Although Bush didn't announce a decision about troop levels yesterday, there seems to be little question that he will accept Petraeus' recommendation for a "pause" in troop withdrawals. But hold on one second, apparently the word pause has fallen out of favor. In a somewhat amusing trip through the Washington lexicon, the NYT notes that Petraeus specifically avoided using the term pause, apparently because the word has become too politically charged, and is now referring to it as a period of "consolidation and evaluation."
The WSJ notes residents of Shiite neighborhoods in Baghdad say armed militias have taken over rooms in schools and filled them with rockets, which could be a sign that they're preparing to carry out more attacks against the government. Yesterday, U.S. officials said the rockets fired into the Green Zone on Sunday were made in Iran and all but accused Shiite militias of carrying out the attacks. Increasing tensions were obvious in Baghdad as followers of Shiite cleric Muqtada Sadr launched a protest and ordered some shops to close in a show of strength. The Post says they are planning demonstrations for the next three days to protest what they say is the targeting of Sadr's followers in southern Iraq by security forces. Some fear Sadr will call an end to the cease-fire, which is widely seen as one of the main reasons why violence in Iraq has dropped.
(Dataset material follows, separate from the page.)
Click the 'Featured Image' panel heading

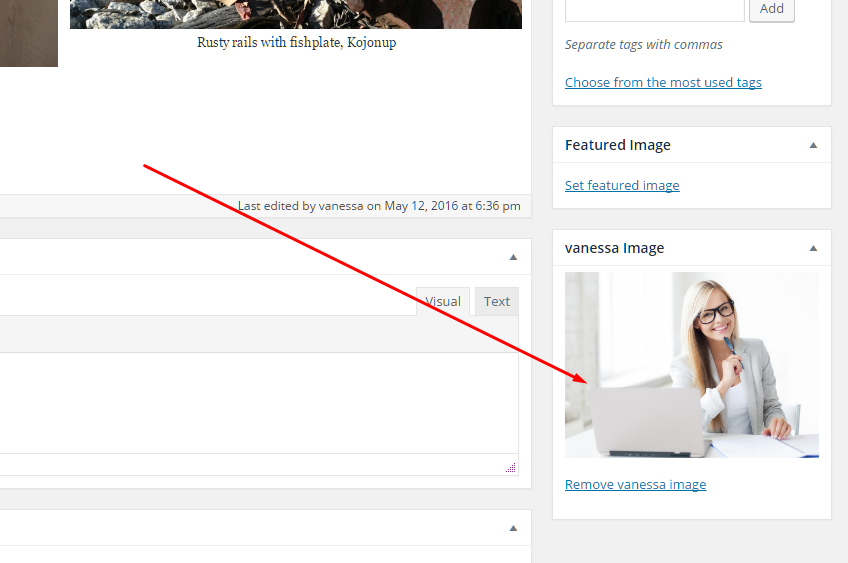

The Iraqi government has launched a new security offensive in the southern city of Basra, and early morning wire stories report that heavy fighting has broken out in the area. Clashes between Shiite groups have become common in Iraq's southern cities, and this violence appears "to have put Sadr-aligned forces on alert in Baghdad," says the WSJ. The LAT notes some in the Iraqi government think the attacks on the Green Zone were meant as a reminder that Sadr's Mahdi Army still has the power to inflict damage. It's easy to see how the protests in Baghdad coupled with the new offensive in Basra could quickly spiral out of control and bring back the attacks that were once all too common.
The NYT's Andrew Ross Sorkin says that by increasing its bid for Bear Stearns to $10 a share, JPMorgan made clear that "the Fed is officially in the deal-making business." The Fed denies it set the price for the deal, "but the notion that it didn't press JPMorgan to pay as close to zero as possible doesn't square with reality." The fact that the Fed seemed to oppose the higher price at first, and then approved several measures in the deal that "either stretch the rules or disregard years of precedent" makes it clear that the central bank was a key player. "Even at $10 per share, the JPM buyout stinks to high heaven because of the conflicted role played by the Fed," a financial analyst tells the paper.
Shut up and drive: The LAT points out that although some states are eagerly passing laws to force drivers to use hands-free devices when talking on cell phones, the move may not make roads any safer. Research done on the issue suggests that simply talking on the phone is dangerous, regardless of whether a driver has both hands on the wheel. Some scientists even worry that these types of laws could give drivers a false sense of security and may end up making roads even more dangerous. But an expert at the conference of state legislatures says that banning all types of talking while driving is "just not something that's politically feasible."